Ekspor Buka Pasar Baru untuk Kelapa Nias yang Melimpah
Kelapa segar dari Nias Utara menembus pasar ekspor ke China. Kelapa dari Nias sangat melimpah, tetapi harganya sering anjlok hingga di bawah Rp 800 per buah. Hilirisasi kelapa disiapkan untuk meningkatkan nilai tambah.
Oleh
NIKSON SINAGA
·3 menit baca
NIAS UTARA, KOMPAS — Kelapa segar dari Kabupaten Nias Utara mendapat pasar baru setelah menembus pasar ekspor ke China. Kelapa sangat berlimpah di Kepulauan Nias, tetapi harganya sering anjlok hingga Rp 800 per buah karena tingginya biaya logistik. Pemerintah Provinsi Sumatera Utara menganggarkan Rp 200 miliar untuk perbaikan jalan.

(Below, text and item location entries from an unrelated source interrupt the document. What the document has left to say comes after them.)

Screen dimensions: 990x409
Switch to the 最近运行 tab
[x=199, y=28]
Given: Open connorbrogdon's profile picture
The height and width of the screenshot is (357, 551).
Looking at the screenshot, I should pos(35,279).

Kepala Dinas Ketahanan Pangan dan Pertanian Nias Utara Salomon Omasio Gea, Kamis (9/3/2023), mengatakan, untuk pertama kalinya Nias Utara mengekspor 74 ton kelapa segar ke Kota Hainan, China. Ekspor disaksikan Gubernur Sumut Edy Rahmayadi dan Direktur Jenderal Pengembangan Ekonomi dan Investasi Desa di Kementerian Desa, Pembangunan Daerah Tertinggal, dan Transmigrasi Harlina Sulistyorini.
Omasio mengatakan, kelapa merupakan salah satu penghasilan utama di Nias Utara karena warga menanamnya hampir di sepanjang pantai. Tanaman itu juga tumbuh subur tanpa harus dipupuk di pantai yang berhadapan langsung dengan Samudra Hindia itu.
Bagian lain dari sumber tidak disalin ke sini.